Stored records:
• • • •

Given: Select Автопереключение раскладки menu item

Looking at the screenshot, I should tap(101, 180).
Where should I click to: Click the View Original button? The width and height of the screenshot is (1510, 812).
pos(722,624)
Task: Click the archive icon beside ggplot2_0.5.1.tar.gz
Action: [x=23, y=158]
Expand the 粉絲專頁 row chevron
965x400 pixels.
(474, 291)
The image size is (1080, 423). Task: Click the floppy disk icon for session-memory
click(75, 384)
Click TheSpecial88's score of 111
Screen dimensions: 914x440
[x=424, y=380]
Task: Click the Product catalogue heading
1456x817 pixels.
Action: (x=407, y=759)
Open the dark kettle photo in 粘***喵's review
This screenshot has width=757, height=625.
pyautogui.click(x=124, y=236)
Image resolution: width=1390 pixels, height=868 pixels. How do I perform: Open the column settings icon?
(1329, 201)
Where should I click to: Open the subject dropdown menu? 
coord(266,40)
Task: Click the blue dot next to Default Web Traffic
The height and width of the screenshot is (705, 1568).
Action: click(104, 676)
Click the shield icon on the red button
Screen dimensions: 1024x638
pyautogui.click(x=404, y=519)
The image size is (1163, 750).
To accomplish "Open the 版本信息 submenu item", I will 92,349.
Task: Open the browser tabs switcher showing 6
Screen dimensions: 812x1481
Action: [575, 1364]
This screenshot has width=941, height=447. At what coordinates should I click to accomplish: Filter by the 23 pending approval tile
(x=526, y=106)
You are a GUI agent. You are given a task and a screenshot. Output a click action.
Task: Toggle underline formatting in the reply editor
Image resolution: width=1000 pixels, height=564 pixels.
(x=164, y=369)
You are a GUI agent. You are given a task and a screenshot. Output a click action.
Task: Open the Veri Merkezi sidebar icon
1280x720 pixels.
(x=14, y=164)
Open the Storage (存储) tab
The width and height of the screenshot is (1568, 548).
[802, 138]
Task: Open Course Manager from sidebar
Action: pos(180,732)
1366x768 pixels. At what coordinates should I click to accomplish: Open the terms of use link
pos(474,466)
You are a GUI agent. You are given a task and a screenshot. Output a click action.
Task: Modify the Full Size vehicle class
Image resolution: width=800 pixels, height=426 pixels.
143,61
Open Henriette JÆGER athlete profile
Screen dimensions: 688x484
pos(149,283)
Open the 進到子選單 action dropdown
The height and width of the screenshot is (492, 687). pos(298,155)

• • • •

### Task details
This exercise asks for the line with "Open the Storage (存储) tab" and all lines after it through the end of the records above, retyped exactly and with nothing else.

### Answer to the exercise
Open the Storage (存储) tab
The width and height of the screenshot is (1568, 548).
[802, 138]
Task: Open Course Manager from sidebar
Action: pos(180,732)
1366x768 pixels. At what coordinates should I click to accomplish: Open the terms of use link
pos(474,466)
You are a GUI agent. You are given a task and a screenshot. Output a click action.
Task: Modify the Full Size vehicle class
Image resolution: width=800 pixels, height=426 pixels.
143,61
Open Henriette JÆGER athlete profile
Screen dimensions: 688x484
pos(149,283)
Open the 進到子選單 action dropdown
The height and width of the screenshot is (492, 687). pos(298,155)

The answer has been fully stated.